“La costruzione di un amore mescola il sangue col sudore” cantava Ivano Fossati nel ’78; Capcom lo sa bene, poiché esattamente vent’anni più tardi dava alla luce uno dei suoi capolavori più amati dal grande pubblico, quel coraggioso secondo capitolo di Resident Evil che qualsiasi rivista del settore salutava come una pietra miliare. Prodotto da Shinji Mikami e diretto da Hideki Kamiya, che sul curriculum ha poi collezionato successi del calibro di Devil May Cry, Okami e Bayonetta (giusto per citarne alcuni), Biohazard 2 (questo il titolo originale) è un po’ il “Dawn of the dead” di Romero nel mondo dei videogiochi; perfino chi non l’ha vissuto in prima persona ne ha coscienza, come se facesse parte dell’immaginario collettivo. Un giovane poliziotto al primo giorno di servizio, una motociclista in shorts dai capelli castani raccolti, una stazione di polizia dall’architettura assurda e tanti, tanti zombi: era l’incidente di Raccoon City, era Storia con la S maiuscola, era Resident Evil 2.

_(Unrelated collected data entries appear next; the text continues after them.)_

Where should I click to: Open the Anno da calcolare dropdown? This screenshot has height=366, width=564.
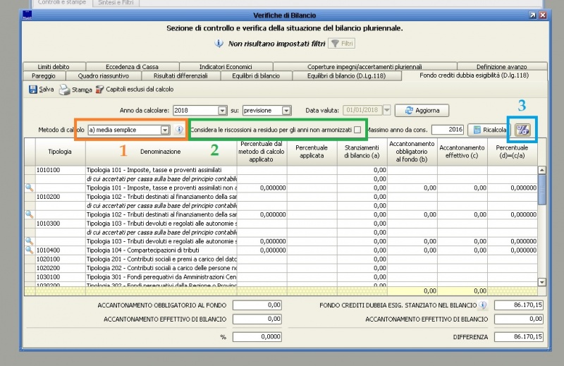point(222,111)
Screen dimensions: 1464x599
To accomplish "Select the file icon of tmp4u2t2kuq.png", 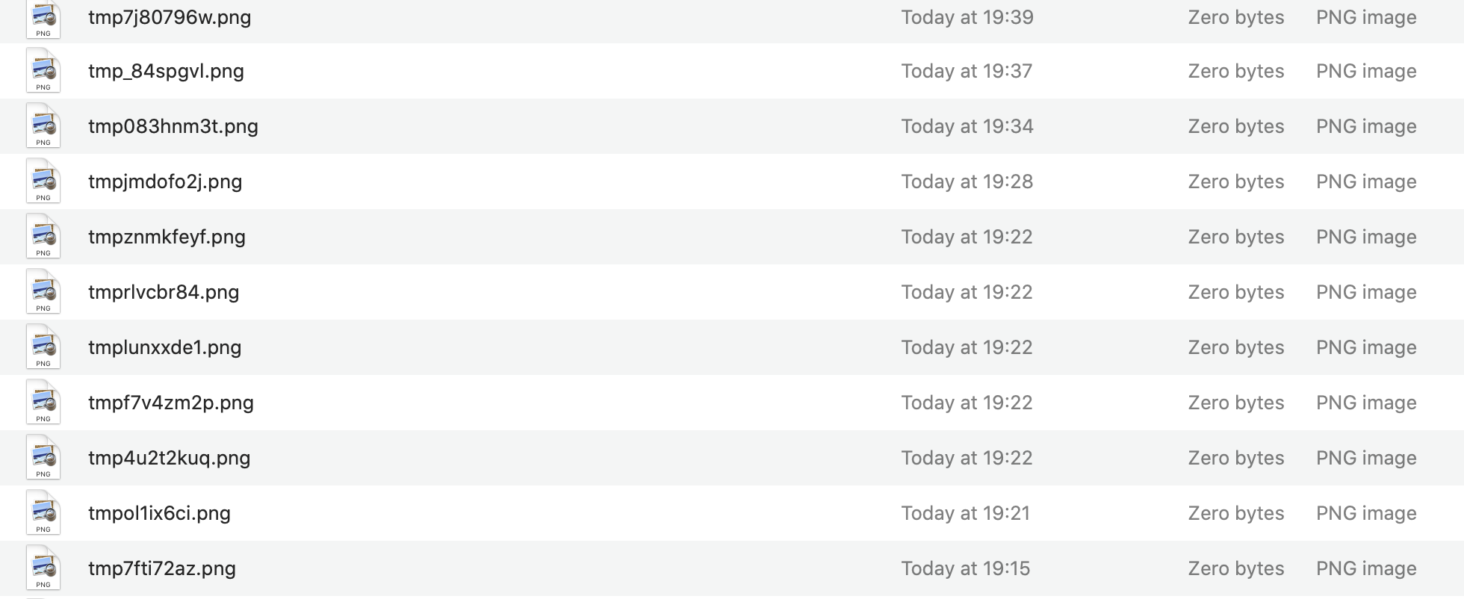I will coord(43,458).
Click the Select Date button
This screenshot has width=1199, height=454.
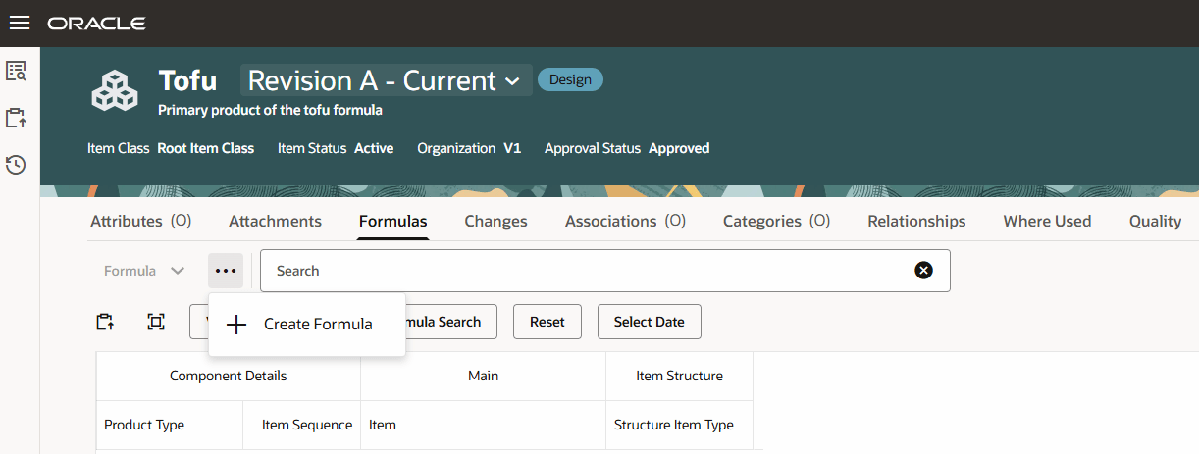(649, 322)
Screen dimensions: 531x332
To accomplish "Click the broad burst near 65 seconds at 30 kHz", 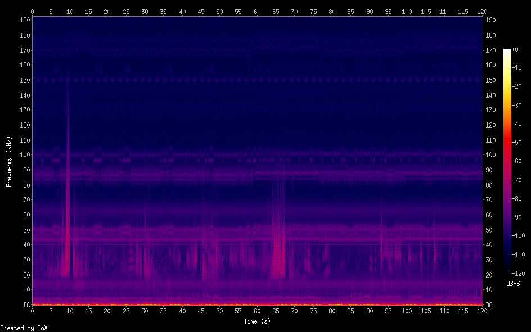I will [x=277, y=260].
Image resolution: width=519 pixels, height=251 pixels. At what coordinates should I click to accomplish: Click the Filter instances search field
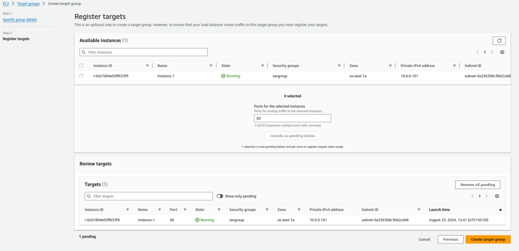click(x=143, y=52)
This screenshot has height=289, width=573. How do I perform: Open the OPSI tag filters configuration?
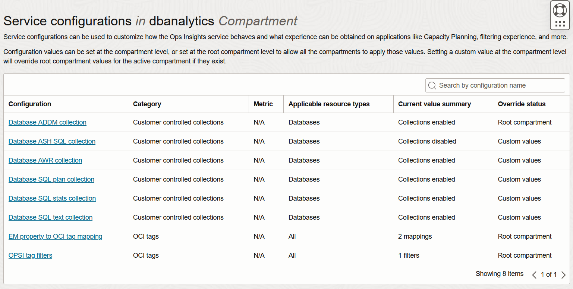point(30,255)
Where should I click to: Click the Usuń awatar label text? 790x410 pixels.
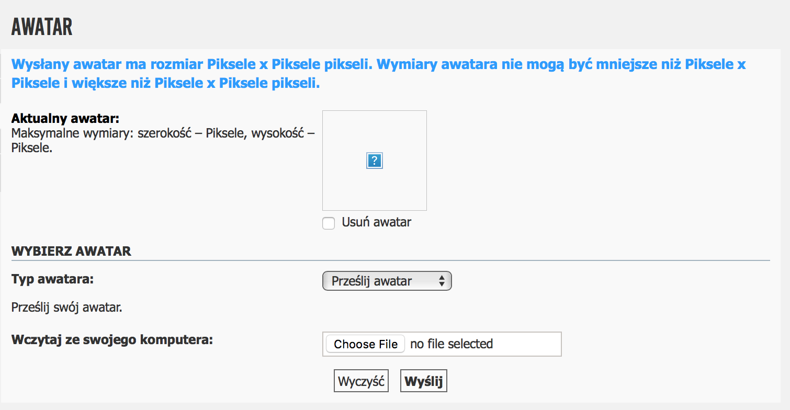(377, 222)
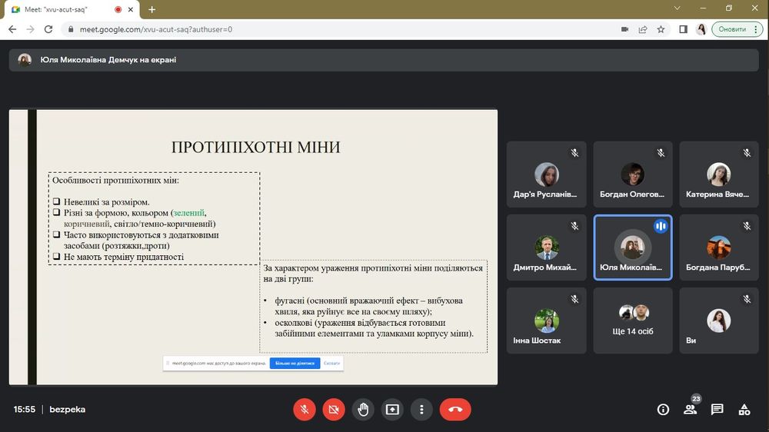Unmute the microphone in call controls

click(305, 410)
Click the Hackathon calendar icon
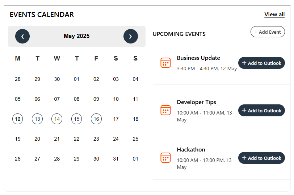 [x=165, y=158]
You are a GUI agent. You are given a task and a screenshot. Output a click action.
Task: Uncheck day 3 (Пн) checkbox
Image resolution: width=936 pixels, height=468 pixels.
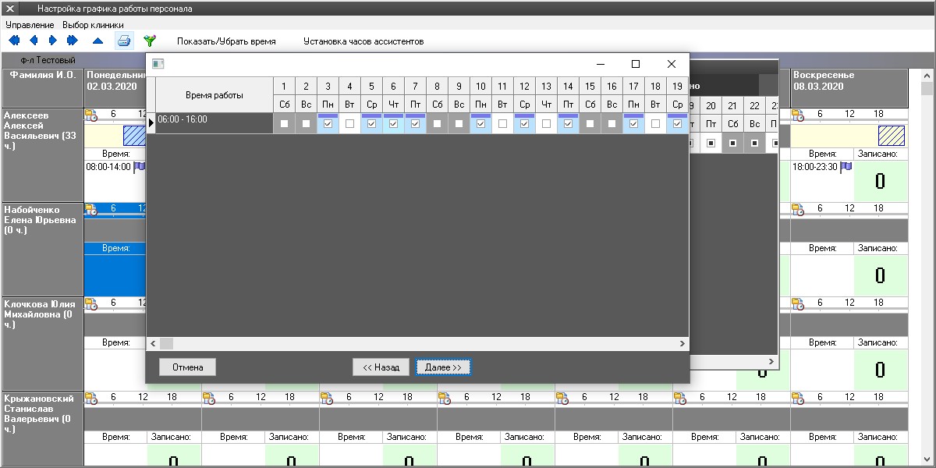(x=328, y=123)
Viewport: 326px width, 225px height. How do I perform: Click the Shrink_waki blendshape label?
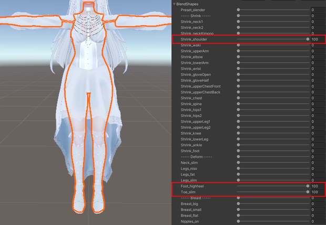tap(191, 45)
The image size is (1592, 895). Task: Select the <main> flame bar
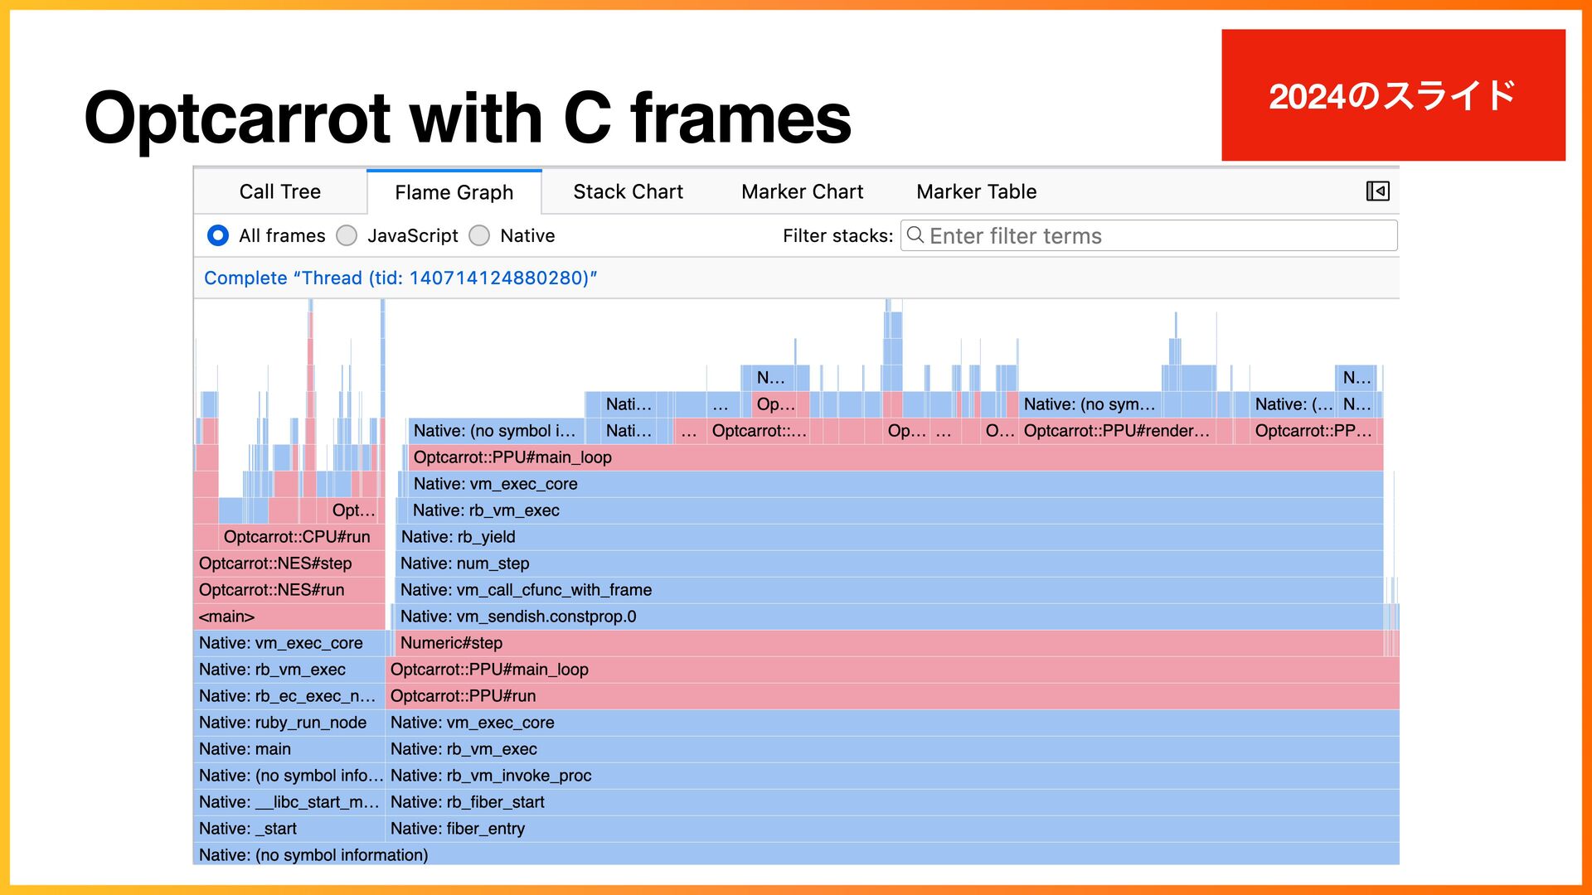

Era il 1998, e Resident Evil 2 mi mise davanti a una scottante constatazione: dovevo assolutamente procurarmi una PlayStation. Incredibile a dirsi, da quella folgorazione di quel pomeriggio sono passati due decenni; il nuovo Resident Evil 2, in uscita tra poco più di un mese, non è però una sorta di “morto vivente”, che torna a tormentarci come una ex fidanzata. Capcom sta infatti cesellando una nuova costruzione di un amore o, meglio, di un orrore. In senso buono. Se da una parte la riscrittura del gameplay e della regia di gioco, tramite l’abbandono delle inquadrature statiche a favore di una camera libera alle spalle dei personaggi, può far perdere un po’ della potenza fotografica dell’originale, è anche vero che le peculiarità di questa nuova produzione sono da ricercarsi in mille altre componenti, capaci di recuperare e ricreare il senso degli archetipi contenuti in quei vetusti, bellissimi CD dal fondo nero, ammodernandolo nel linguaggio senza snaturarlo.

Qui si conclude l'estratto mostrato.